This method is interesting as it proposes a different use of some of the hardware that is currently available on the mobile device. The method could find good application in text selection as hand occlusion is a large problem for many users, specifically those with larger fingers.

The drawbacks of the method, however, make it unviable for use in an editing environment. The user must pick up the device to enable the use of the camera, which, in a scenario where multiple selections must be made, could lead to the device frequently transitioning positions. Furthermore, the holding of the device to use this method could lead to fatigue in the user which means that they would be less prone to use this method over current methods.
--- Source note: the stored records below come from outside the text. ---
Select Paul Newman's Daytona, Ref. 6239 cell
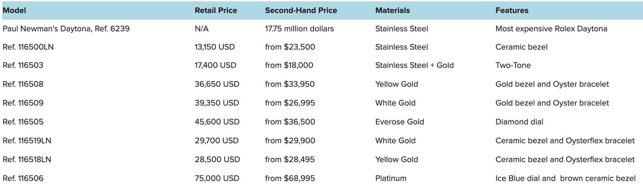The width and height of the screenshot is (643, 189). 66,29
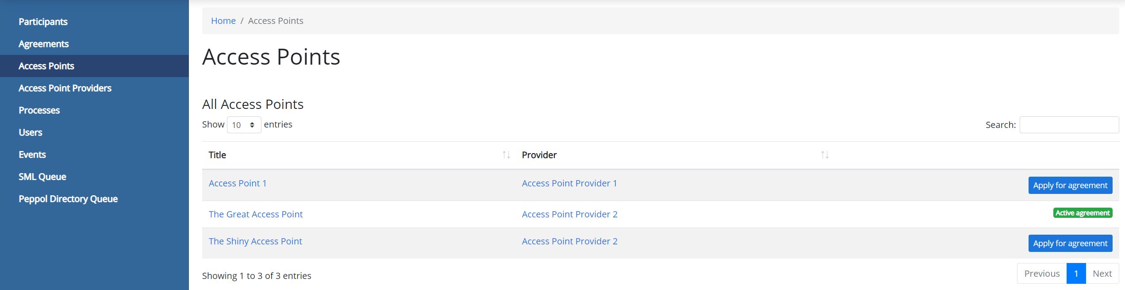
Task: Open Peppol Directory Queue page
Action: (68, 199)
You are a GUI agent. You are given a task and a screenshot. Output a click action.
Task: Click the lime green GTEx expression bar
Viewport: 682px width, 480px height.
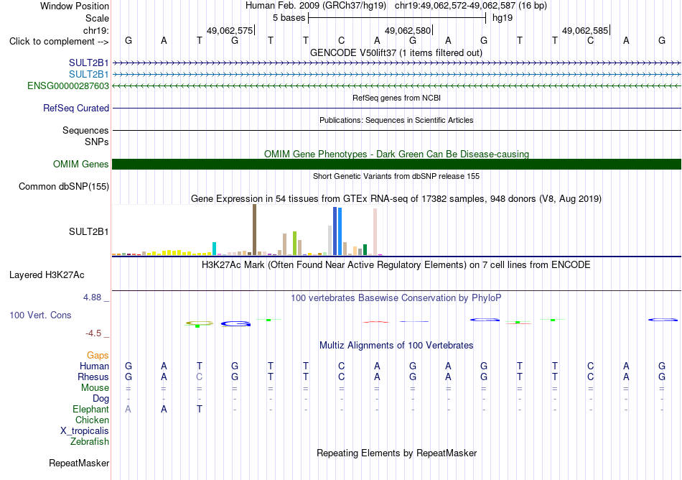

1.3.6.2. Virtual trackball

Other interaction methods that also work based on the back-of-device input is that of a virtual trackball. The virtual trackball could be used as a pointing and scrolling device, leaving other touch interaction on the touch-enabled screen to be used for other functions. Applications already exist that can extend the functionality of the fingerprint sensor of modern smart devices to accept various gesture inputs.

“Fingerprint Gestures” is an application that relies on Samsung and Google fingerprint APIs and enables single-tap, double-tap and swipe gestures using the rear fingerprint sensor [44]. Another implementation of this type of interaction is discussed by Kratz and Rohs in their 2010 paper, “Extending the Virtual Trackball Metaphor to Rear Touch Input” [45]. In the paper, Kratz and Rohs attempted to determine whether a fully realised virtual trackball would be achievable and be more usable with manipulation of software and models in a 3D context.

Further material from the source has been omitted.